Cast of Wonders 635: What the God Mouth Wants


What the God-Mouth Wants

by Ryan Cole

They call it a homecoming: when your own severed tongue finds its way back into your mouth; when it slides all slippery and wet onto the stump that your parents cut out when you were six years old; when it gives you the power, the freedom to say what your lips never could. All in exchange for a decade of silence.

Dallas doesn’t care. Tongueless for years, he’s ready to be whole again no matter the cost. Better to say what the God-Mouth wants than not be able to say anything at all.

Carefully, he climbs down the slick rock of the cave wall—away from his father who waits on the surface—and he stops when his toes meet the icy ocean water. The tidal pool swells as the current comes in. White froth surges through the cracks in the cave, smothering Dallas in thick, dirty foam. It stinks of old seaweed and oysters and mud, of the oil-spills steadily polluting the coast, killing the fish that keep his family alive, that kept Silence alive, back when the town was still full. When they hadn’t had to resurrect a long-dead god in order to save those few people who remained.

Now, all Dallas can hear is its voice: a low-bass rumble that creeps through the rock, pulsing like a heartbeat in the quickly rising tide. Yet still, he descends into the tongue-infested water, hoping this might be his last trip down. The last time he’ll have to brave the dark and the cold, the current so eager to sweep him away.

Sacrifices, his father is so fond of saying. We all have to do our part to make the God-Mouth strong.
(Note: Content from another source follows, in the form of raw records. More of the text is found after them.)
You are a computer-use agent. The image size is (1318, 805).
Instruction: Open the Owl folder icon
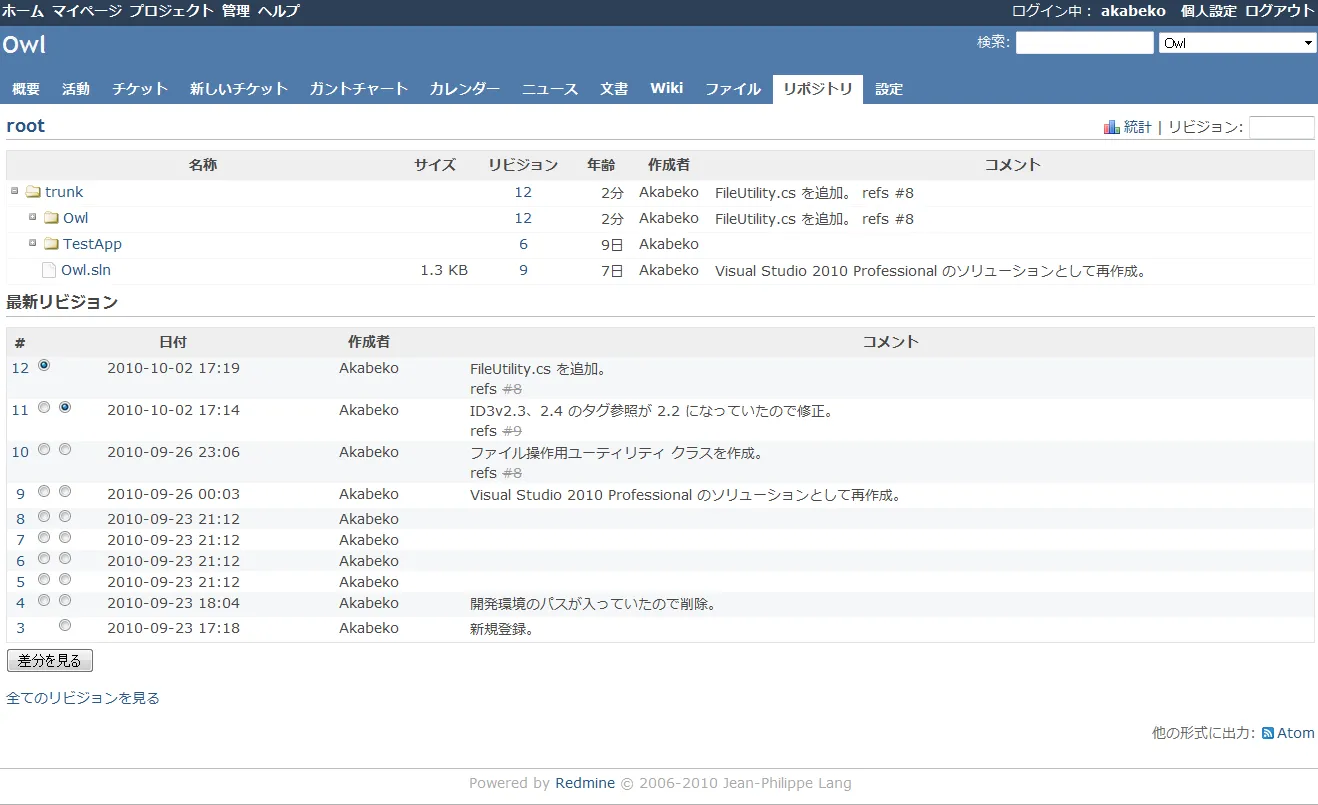(x=51, y=217)
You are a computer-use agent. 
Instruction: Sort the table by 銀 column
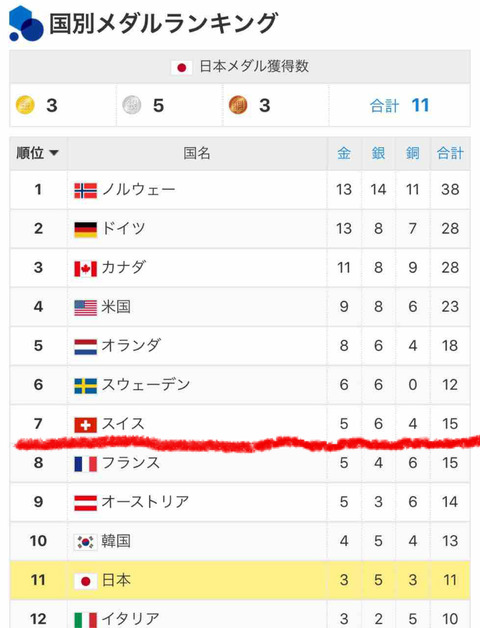[x=378, y=153]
A lesson Dallas has heard for the last sixteen years. He’s done his best to be patient—waiting for the God-Mouth to grow, for it to bring Silence back to its former glory, not just another ghost-town on the Oregon coast. But how much longer can Silence survive when there’s barely any clean food left to eat?

A problem for tomorrow. For someone else to solve. The sooner he can find what his father had stolen—what every parent stole from their child in Silence, in fealty to their god—the sooner he can speak, the sooner he can leave: this town, this life that the God-Mouth demands, this family who expects him to be who he isn’t. What Dallas has been hiding from his father for years.

Taking a deep breath, he dives into the water. He swims towards the never-ending pit at the bottom. Ten feet down, he opens his eyes. Dark tongues flit by. They wriggle up Dallas’ arms to his face, and they press into his eyes, his ears, his nose. Salt-crusted tips bite into his flesh. He reaches for one, but it slithers away, cutting through the push-pull swirl of the current.

His skull begins to throb with the voice from below, down deep in the black—the voice that he’s never been able to understand, that his father and the rest of the townsfolk crave. Never before has he felt so much pressure, his head about to burst like an overripe melon.

He kicks over to the rock wall, desperately searching. He digs into the cracks full of barnacled stumps, their gray-green tongue-tips thrashing to escape.

Something eel-like slips into his hand. Only three inches long, no wider than his thumb. He runs a numb finger over its soft, bumpy surface. It feels like what Dallas has been eager to find. His ticket out of Silence. His voice.

His tongue.

He pushes it, wriggling, back into his mouth. Tries not to scream as it clamps to his stump, binding the God-Mouth’s flesh to his own. With his breath nearly spent, he swims up for air.

He reaches, hands trembling, for his father to help him as he breaks through the surface, arms scraped bloody on the rocks as he pulls Dallas free. Dallas crumples into a heap on the rock; he nods as his father wraps him up in a blanket, tries to ask if he’s okay.

Too hard for him to answer. All he can hear, all he can think as he lies curled up on the ground, are the alien words on his newly-found tongue. The God-Mouth’s words. Pressing on his teeth. Pushing his lips to bring them to life.

For the first time, he understands the God-Mouth’s voice. An echo of the rumble in the cave.

You are mine.


Dallas doesn’t wait long to use his new tongue.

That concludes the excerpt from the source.